You can also add restrictions or guidance so your attorneys are clear about your wishes (i.e. your care, where you live etc) in case you are unable to tell them yourself. Whereas if you do not make an LPA, the Deputy under a Deputyship Order may not know what you would have wanted.

An LPA cannot come into being until an independent third party signs a certificate confirming that they have explained the purpose and scope of the LPA to you. There must have been no undue pressure or force involved in the decision to make the LPA, and the Certificate Provider also has to confirm that there is no other reason why the LPA ought not to be created.

Specialist lawyers at Eric Robinson Solicitors can act as your Certificate Provider.

The LPA must be registered with the Office of the Public Guardian before it can be used.

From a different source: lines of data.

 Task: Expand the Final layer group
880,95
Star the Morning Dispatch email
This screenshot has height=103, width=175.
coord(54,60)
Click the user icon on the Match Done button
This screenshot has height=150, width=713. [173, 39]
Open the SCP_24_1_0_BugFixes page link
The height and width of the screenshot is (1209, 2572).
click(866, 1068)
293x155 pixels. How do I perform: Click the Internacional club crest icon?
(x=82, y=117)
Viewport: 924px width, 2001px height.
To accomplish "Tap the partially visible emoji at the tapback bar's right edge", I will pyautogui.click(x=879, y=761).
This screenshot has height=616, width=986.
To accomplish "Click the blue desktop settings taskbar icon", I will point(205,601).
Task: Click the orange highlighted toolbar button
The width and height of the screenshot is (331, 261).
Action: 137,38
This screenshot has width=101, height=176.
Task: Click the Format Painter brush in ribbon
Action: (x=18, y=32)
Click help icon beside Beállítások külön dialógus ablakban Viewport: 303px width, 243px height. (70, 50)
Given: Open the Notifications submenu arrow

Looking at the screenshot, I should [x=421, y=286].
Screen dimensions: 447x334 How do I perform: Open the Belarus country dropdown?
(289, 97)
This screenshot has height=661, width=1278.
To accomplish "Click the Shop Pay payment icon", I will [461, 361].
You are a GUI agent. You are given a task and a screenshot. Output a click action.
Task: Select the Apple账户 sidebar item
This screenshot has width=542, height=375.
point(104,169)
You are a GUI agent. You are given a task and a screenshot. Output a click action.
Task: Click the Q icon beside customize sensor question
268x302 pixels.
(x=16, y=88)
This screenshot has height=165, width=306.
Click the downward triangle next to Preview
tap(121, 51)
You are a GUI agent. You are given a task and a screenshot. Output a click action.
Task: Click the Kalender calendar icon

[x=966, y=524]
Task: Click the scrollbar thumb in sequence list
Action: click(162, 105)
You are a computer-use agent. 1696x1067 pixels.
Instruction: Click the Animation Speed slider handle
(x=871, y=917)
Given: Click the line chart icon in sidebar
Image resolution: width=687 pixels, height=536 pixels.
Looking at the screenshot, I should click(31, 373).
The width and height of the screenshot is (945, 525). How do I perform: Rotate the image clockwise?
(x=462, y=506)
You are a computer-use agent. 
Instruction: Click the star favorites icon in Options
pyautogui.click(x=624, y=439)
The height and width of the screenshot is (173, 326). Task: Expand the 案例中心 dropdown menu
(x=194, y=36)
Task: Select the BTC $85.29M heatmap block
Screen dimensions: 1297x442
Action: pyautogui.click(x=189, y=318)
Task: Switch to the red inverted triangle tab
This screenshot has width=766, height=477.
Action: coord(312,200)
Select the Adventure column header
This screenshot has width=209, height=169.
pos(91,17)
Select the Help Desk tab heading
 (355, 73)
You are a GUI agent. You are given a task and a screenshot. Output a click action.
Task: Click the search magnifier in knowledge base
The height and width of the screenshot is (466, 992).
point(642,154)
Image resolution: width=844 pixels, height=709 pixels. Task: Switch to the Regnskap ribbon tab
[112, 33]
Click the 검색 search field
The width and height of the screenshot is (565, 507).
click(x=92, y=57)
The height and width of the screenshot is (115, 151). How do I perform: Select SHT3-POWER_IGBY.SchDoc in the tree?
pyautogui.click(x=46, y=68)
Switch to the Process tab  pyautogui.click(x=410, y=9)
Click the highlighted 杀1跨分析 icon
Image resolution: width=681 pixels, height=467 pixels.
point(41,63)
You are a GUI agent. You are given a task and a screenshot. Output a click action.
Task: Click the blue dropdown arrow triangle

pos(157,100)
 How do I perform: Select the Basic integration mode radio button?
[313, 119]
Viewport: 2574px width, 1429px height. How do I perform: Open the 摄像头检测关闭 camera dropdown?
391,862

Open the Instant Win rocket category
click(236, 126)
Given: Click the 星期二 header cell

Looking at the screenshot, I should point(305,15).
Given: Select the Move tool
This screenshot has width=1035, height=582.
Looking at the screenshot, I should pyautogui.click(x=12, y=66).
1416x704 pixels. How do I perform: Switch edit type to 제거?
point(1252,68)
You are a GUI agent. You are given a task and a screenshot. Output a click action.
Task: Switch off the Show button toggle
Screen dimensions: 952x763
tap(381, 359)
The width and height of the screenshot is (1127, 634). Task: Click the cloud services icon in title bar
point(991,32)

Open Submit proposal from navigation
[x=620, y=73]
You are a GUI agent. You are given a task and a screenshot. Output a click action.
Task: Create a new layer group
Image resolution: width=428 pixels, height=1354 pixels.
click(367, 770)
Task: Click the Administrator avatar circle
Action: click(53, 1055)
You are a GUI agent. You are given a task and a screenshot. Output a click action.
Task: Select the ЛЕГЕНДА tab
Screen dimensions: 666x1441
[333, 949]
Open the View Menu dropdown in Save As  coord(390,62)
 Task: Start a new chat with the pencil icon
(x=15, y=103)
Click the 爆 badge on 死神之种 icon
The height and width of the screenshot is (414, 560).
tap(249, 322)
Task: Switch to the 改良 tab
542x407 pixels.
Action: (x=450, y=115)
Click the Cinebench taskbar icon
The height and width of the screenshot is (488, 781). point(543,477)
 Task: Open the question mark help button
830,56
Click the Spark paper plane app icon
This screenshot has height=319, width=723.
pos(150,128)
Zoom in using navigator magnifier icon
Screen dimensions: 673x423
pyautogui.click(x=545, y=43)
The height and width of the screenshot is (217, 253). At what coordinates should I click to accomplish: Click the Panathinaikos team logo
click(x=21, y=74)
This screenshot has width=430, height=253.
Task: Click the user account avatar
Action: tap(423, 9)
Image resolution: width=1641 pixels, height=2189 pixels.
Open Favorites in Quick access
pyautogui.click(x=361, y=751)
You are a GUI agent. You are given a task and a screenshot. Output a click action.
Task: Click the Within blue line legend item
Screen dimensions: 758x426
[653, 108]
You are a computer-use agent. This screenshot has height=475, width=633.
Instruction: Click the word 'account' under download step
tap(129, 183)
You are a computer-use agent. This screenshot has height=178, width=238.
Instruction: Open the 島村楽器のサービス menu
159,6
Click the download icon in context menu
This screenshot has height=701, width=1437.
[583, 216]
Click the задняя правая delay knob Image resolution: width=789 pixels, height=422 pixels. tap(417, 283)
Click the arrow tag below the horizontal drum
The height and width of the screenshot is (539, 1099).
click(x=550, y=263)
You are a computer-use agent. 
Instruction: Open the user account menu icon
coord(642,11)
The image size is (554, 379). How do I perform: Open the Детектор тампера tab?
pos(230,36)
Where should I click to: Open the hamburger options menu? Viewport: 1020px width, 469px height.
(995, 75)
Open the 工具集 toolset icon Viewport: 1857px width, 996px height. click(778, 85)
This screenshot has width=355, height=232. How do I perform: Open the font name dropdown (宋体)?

Once registered, the LPA is active.

The property and financial affairs LPA can be used whilst you still have mental capacity (unless it is specified that it cannot). But a health and welfare LPA can be only used when you no longer have capacity. The registration process can take approximately three months and so most people prefer to make and register their LPA immediately. It means that if they lose their mental capacity, they don’t have to wait for the document to be formalised and activated.

Eric Robinson Solicitors will be able to deal with the registration on your behalf.

There may be nothing wrong with your mental health now. Sadly, that could change.

Making an LPA is money well spent because the alternative is expensive and time consuming. If you become mentally incapable and no attorney has been appointed, relatives or some interested parties would have to apply to the Court of Protection for a Deputyship Order. That means asking the Court to appoint a “Deputy” to make decisions on your behalf. The application requires a doctor’s certificate, a mass of paperwork and a court hearing.

If you make an LPA while you have mental capacity then you are ensuring that full provision is made for the future.

The cost of a Lasting Power of Attorney depends on whether you wish to make a property and financial affairs Lasting Power of Attorney or a health and welfare Lasting Power of Attorney or both. Please see the separate price list as to the cost. If you wish to register the Lasting Power of Attorney then the Court fee per document is £110.00 which is payable to the Office of Public Guardian.